WHAT TO DO:
Wherever "dropdown" appears in the records below, copy the line that holds it.

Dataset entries
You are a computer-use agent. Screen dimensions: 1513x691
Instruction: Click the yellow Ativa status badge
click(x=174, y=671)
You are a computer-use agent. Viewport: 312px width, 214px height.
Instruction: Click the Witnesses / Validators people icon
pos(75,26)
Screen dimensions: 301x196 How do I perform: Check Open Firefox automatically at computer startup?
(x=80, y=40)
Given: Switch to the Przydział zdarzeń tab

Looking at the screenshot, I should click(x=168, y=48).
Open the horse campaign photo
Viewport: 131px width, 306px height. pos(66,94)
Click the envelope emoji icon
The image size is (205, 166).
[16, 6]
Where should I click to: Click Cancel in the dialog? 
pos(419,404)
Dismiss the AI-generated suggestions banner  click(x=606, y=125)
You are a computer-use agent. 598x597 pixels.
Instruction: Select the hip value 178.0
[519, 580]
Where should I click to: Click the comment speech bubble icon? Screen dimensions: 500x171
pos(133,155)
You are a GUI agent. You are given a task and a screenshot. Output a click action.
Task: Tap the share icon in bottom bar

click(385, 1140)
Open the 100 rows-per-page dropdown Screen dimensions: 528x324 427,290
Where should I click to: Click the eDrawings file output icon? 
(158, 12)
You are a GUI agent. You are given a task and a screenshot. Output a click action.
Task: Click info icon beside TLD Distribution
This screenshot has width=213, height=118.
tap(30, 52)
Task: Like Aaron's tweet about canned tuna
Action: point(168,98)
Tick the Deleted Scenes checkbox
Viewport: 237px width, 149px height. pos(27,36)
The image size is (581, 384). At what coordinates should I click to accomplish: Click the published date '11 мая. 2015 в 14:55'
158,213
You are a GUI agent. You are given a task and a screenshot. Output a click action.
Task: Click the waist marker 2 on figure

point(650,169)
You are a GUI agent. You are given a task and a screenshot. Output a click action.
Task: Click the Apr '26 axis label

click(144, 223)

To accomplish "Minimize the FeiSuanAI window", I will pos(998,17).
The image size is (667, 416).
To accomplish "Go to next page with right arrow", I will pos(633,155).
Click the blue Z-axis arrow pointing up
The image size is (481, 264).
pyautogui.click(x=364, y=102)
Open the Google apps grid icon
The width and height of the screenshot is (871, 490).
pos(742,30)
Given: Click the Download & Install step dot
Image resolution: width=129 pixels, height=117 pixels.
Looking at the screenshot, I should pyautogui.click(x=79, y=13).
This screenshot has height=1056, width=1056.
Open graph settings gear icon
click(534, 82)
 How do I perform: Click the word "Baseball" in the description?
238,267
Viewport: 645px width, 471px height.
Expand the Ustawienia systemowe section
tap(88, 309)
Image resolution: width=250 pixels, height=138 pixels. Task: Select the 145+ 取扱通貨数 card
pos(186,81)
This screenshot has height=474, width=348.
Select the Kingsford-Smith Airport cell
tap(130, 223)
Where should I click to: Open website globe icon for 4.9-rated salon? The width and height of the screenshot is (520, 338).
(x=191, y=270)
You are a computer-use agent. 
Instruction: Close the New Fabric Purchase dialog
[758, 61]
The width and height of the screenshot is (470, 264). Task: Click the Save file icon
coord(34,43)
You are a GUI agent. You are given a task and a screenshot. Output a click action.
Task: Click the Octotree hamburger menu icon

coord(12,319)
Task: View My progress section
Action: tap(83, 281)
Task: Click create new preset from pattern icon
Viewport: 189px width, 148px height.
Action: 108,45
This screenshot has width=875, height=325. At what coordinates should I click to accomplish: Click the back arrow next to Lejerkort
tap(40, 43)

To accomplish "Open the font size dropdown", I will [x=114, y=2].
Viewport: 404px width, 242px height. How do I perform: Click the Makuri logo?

ANSWER BOX:
Open the 100 rows-per-page dropdown Screen dimensions: 528x324 427,290
To accomplish "Open the font size dropdown", I will [x=114, y=2].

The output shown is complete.